_Work required_
Identify the line in which "Image resolution: width=576" appears, then reproduce that line and all remaining lines of the records word for word.

_Information given_
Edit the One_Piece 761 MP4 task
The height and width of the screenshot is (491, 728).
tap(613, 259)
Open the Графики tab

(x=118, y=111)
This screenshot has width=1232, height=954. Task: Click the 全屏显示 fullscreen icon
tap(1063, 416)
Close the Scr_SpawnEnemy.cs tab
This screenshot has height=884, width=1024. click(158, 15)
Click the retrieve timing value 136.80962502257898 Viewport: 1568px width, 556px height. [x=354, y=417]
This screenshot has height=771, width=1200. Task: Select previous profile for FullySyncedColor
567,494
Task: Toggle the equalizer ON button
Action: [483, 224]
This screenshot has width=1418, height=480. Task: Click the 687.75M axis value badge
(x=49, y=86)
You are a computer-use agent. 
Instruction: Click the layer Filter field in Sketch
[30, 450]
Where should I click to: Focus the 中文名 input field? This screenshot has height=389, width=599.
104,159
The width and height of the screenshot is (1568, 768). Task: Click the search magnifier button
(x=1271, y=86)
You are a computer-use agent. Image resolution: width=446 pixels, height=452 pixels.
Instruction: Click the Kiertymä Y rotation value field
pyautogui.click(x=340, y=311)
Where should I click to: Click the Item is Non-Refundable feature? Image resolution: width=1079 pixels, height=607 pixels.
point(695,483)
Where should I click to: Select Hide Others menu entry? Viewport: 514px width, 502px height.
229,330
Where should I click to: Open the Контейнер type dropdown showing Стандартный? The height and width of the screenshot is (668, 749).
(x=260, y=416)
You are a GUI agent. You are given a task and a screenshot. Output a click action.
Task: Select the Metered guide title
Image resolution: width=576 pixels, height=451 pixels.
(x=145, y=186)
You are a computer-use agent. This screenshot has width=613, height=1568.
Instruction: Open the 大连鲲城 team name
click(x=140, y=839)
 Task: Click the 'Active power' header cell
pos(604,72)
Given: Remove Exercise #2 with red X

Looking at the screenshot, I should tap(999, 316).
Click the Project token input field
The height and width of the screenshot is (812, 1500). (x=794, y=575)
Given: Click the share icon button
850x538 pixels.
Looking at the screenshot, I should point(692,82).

_Answer section_
Image resolution: width=576 pixels, height=451 pixels.
(x=145, y=186)
You are a computer-use agent. This screenshot has width=613, height=1568.
Instruction: Open the 大连鲲城 team name
click(x=140, y=839)
 Task: Click the 'Active power' header cell
pos(604,72)
Given: Remove Exercise #2 with red X

Looking at the screenshot, I should tap(999, 316).
Click the Project token input field
The height and width of the screenshot is (812, 1500). (x=794, y=575)
Given: Click the share icon button
850x538 pixels.
Looking at the screenshot, I should point(692,82).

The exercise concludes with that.